[RESOLVED] Issue Decomposing Very Large Mesh

Hello,

I am attempting to decompose a very large mesh (22M nodes) to run on 768 cores, but consistently receive a fortran segmentation fault. When run with "–debug-enabled” configured, I receive the message:

“At line 116 of file src/decompose_mesh/part_decompose_mesh.F90
Fortran runtime error: Index ‘-2088155680’ of dimension 1 of array ‘adjncy’ below lower bound of 0”

From what I gather, this occurs when decompose-mesh is checking which elements are neighbors. I figured the error was related to a memory issue, so I reconfigured using the “-mcmodel=medium” flag, but I am still receiving the same error.

Has anyone encountered this error before, or do you know how to avoid it? For reference, I compiled using gcc version 7.1.0.

Thank you,

Ian Stone

So I think I was able to answer my own question. I traced the error to the mesh2dual_ncommonnodes subroutine of the part_decompose_mesh.f90 script. This subroutine is invoked when decompose_mesh is trying to figure out the maximum number of neighbors a node has in the mesh. To do this, the code purposely over-estimates the maximum number of neighbors a node will have (corresponding to the “sup_neighbor” variable), and then creates an array that has sup_neighbor number of entries for each node; this array, “adjncy”, has a lengh of sup_neighbor*nnodes. Not surprisingly, this array is extremely large for my mesh (>2B rows). This exceeds the stack size of the computer and causes decompose_mesh to crash.

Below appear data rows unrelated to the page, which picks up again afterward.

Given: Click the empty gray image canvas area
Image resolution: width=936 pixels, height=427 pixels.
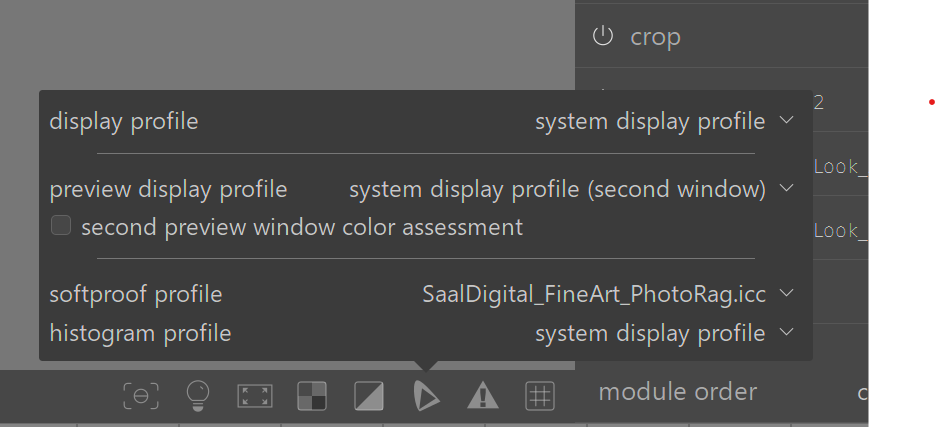Looking at the screenshot, I should point(280,45).
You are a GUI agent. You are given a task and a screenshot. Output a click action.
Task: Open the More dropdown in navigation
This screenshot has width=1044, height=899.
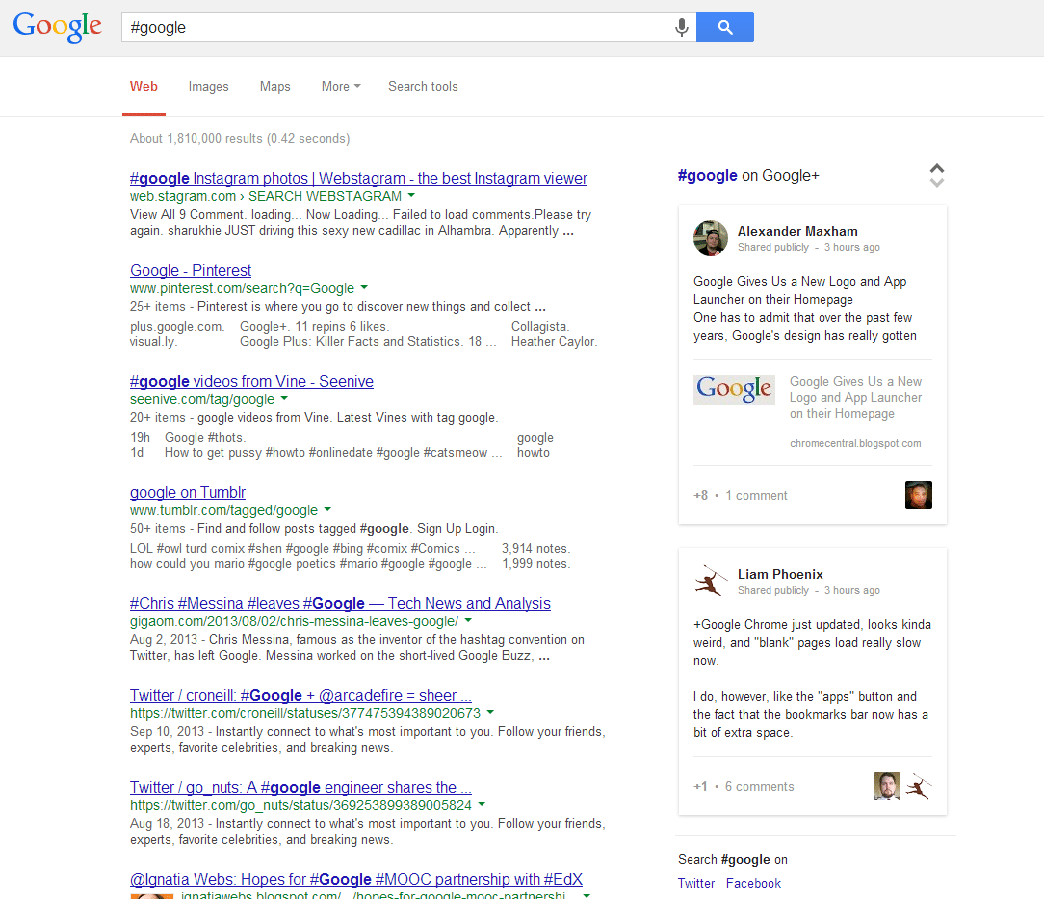tap(340, 87)
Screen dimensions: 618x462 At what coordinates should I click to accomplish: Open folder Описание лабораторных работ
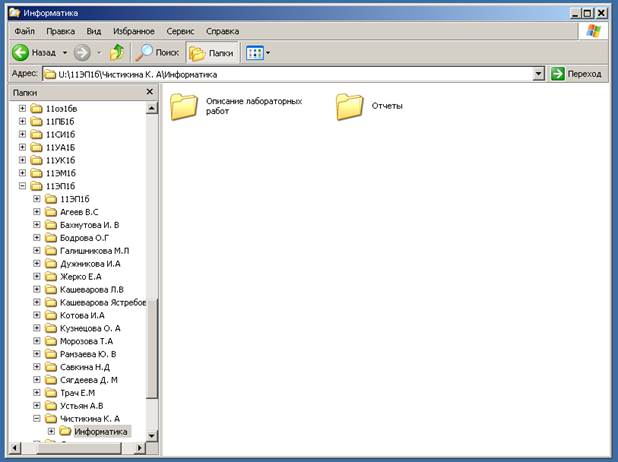184,106
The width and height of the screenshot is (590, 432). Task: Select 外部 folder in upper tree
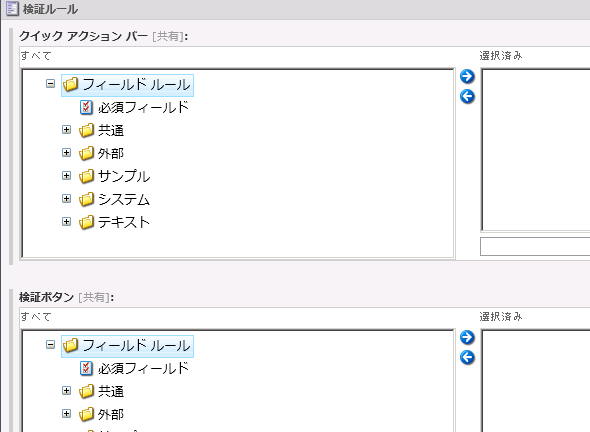[111, 154]
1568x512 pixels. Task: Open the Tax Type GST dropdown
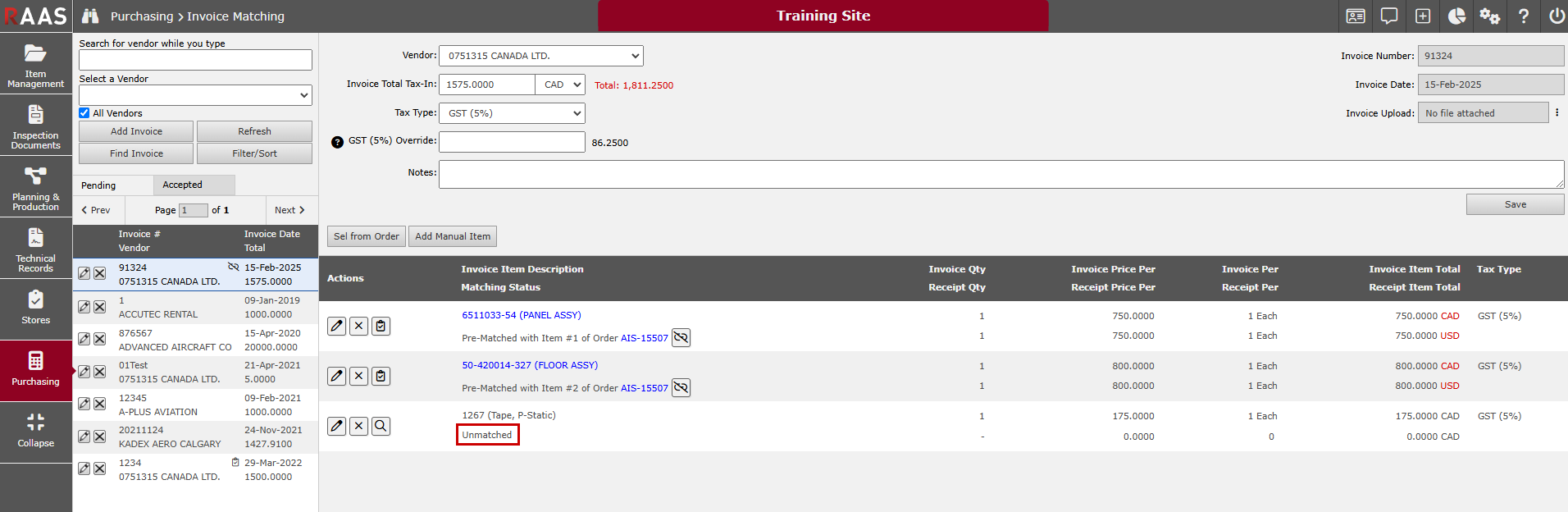[x=512, y=113]
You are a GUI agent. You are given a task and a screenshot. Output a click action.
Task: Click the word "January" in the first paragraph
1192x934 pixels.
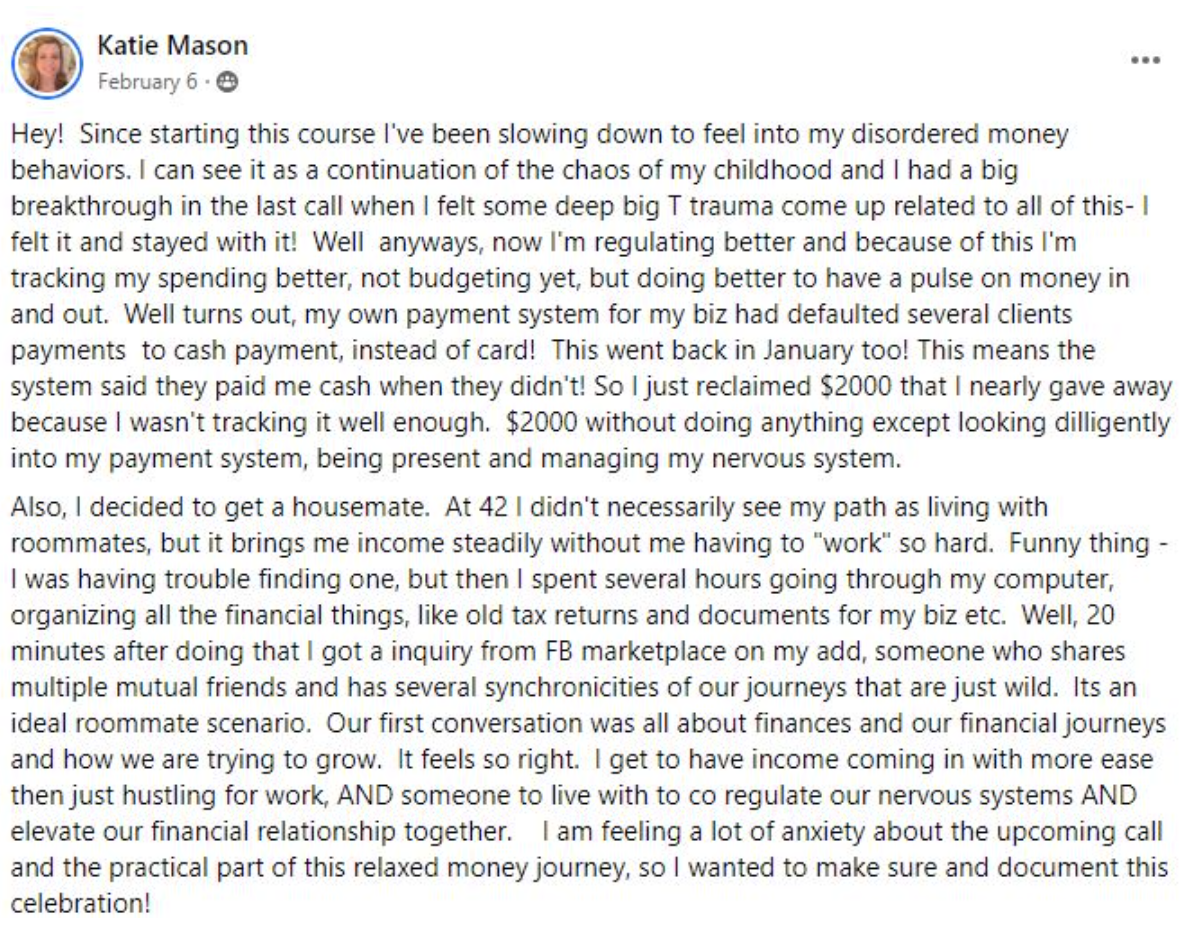point(808,350)
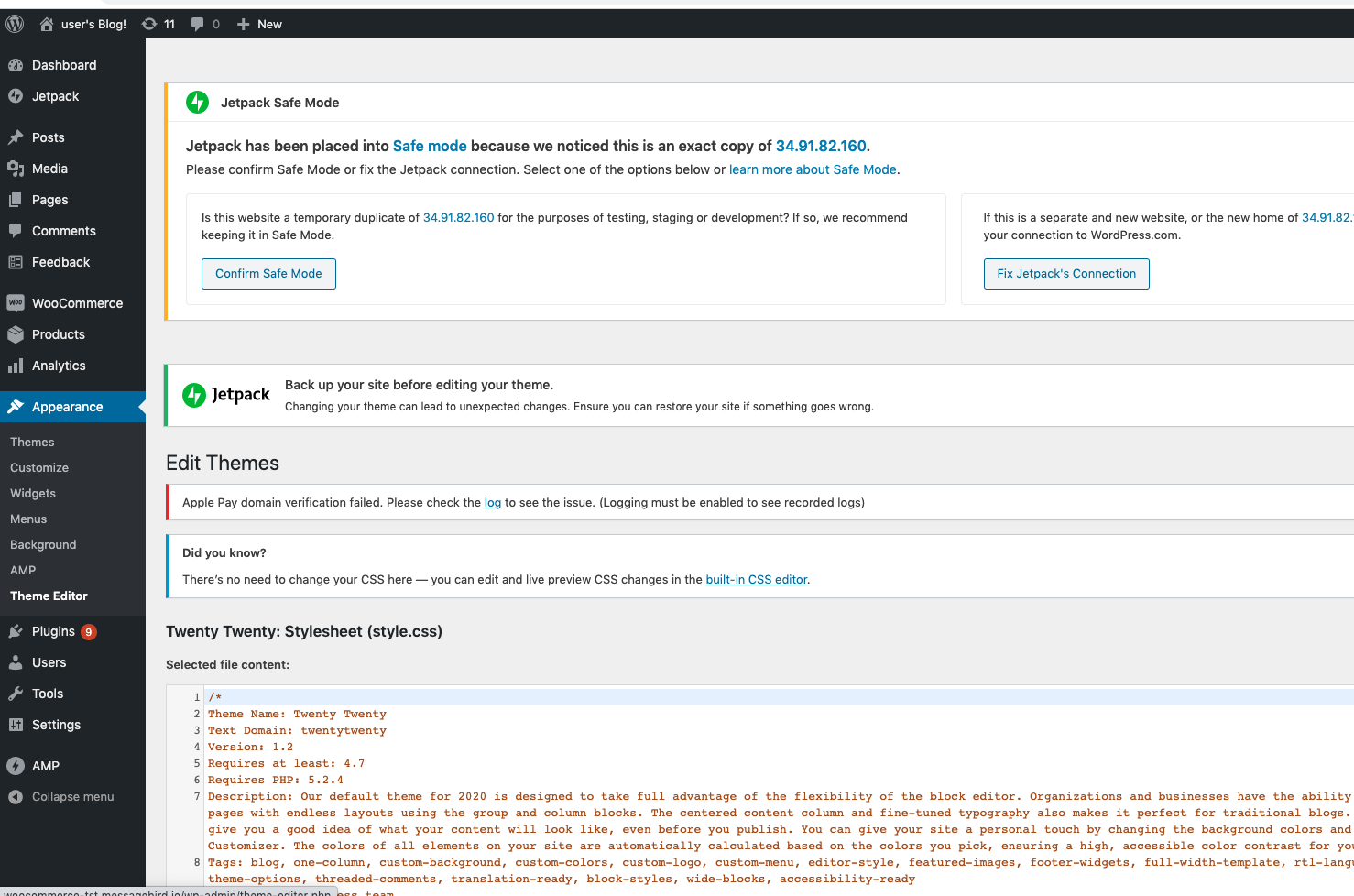Click the Tools wrench icon

click(16, 694)
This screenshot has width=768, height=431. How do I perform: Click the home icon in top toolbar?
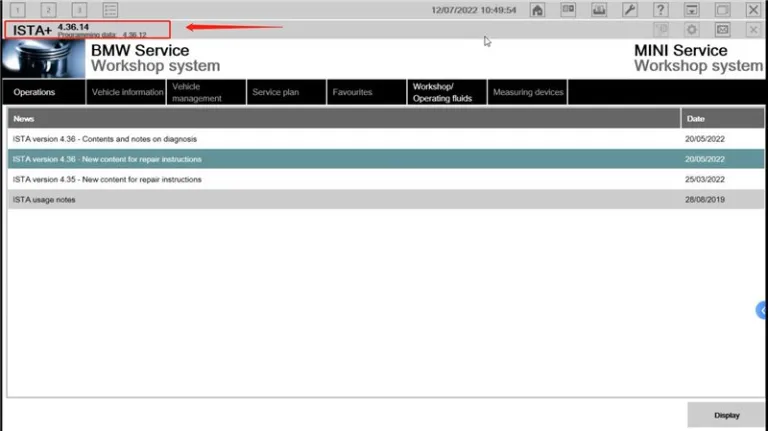point(538,10)
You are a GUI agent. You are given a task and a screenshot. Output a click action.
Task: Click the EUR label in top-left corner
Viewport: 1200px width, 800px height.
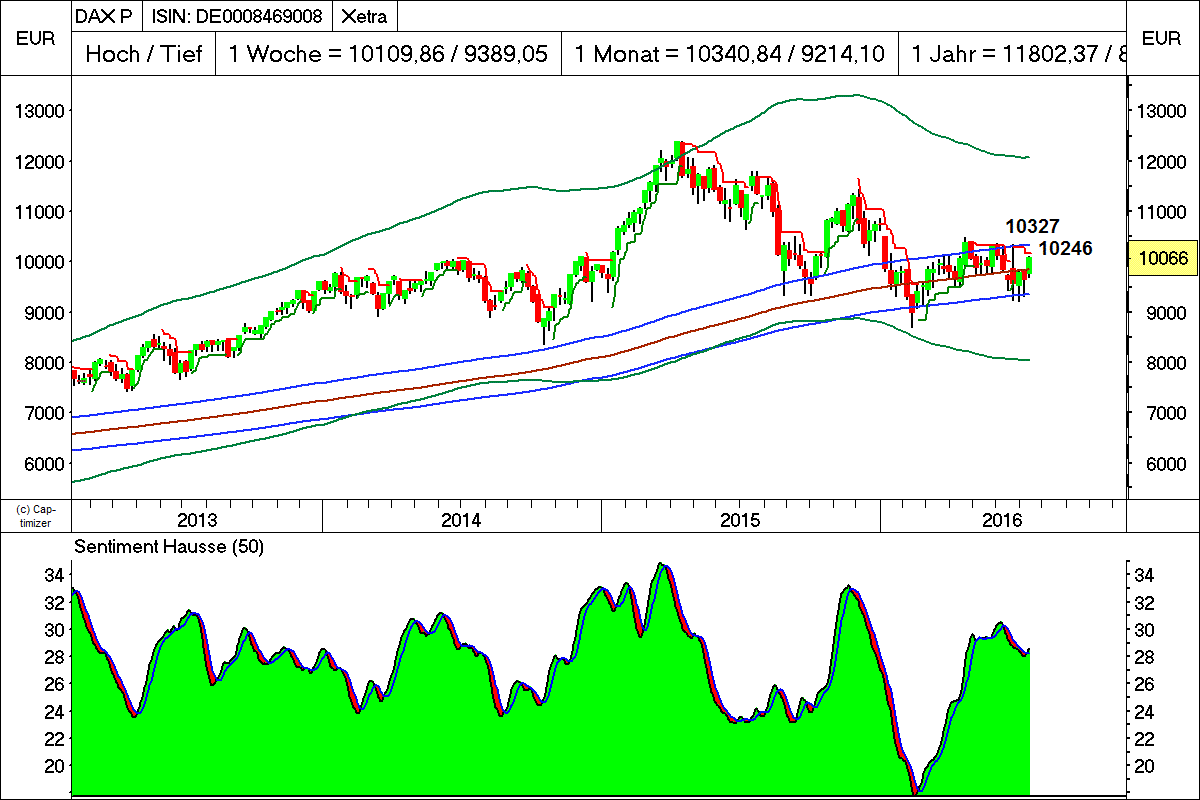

To get around this, I set an upperbound size for sup_neighbor. It had been calculated to be 102, though I imposed a rule such that if sup_neighbor>100, then sup_neighbor=90. This allocates enough room for the mesh, while also keeping the size of adjncy below 2B rows. I knew from previous tests with smaller meshes (with the same meshing scheme, i.e., same mesh size and triplication scheme) that the max_neighbor value is closer to 54, so I could even make the sup_neighbor value smaller if I wanted to, assuming the meshing scheme is the same. For instance, I may have to reduce the sup_neighbor value more if I decompose a much larger mesh.